Work required:
Go through the records and count every line that holds "will". Only the number belongs in the reply.

Entries provided:

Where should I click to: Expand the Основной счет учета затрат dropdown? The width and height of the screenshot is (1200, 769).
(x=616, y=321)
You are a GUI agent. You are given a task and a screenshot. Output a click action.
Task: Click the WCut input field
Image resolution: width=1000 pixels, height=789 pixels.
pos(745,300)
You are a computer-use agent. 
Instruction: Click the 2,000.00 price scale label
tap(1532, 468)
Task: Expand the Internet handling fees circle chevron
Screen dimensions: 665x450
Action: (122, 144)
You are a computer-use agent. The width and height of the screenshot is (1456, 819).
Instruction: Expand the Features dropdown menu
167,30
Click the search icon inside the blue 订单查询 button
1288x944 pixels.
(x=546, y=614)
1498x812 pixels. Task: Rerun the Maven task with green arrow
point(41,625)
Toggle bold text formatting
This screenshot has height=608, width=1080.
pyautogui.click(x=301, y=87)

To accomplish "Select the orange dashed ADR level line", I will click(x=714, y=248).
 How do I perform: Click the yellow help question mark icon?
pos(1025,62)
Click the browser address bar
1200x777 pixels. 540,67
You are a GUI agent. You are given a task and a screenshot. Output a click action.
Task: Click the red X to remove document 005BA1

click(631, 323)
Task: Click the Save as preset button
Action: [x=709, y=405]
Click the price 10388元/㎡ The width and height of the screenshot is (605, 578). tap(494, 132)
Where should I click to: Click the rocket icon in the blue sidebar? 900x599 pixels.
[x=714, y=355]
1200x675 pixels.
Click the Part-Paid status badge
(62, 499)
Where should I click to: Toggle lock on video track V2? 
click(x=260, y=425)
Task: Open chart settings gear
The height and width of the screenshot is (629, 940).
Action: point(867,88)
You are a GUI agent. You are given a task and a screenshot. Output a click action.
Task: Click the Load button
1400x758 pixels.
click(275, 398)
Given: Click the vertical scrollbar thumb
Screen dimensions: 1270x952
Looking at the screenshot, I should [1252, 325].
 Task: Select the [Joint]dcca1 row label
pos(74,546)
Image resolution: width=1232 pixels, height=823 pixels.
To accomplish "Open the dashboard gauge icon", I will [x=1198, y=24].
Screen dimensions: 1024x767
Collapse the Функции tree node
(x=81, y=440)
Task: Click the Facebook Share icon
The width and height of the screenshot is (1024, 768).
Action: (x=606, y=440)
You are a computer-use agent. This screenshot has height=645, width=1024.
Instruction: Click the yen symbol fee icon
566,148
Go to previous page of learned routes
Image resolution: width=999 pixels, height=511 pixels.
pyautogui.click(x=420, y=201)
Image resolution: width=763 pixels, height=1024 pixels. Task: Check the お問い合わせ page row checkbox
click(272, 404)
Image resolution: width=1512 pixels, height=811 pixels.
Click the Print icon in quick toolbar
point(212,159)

Exercise output:
2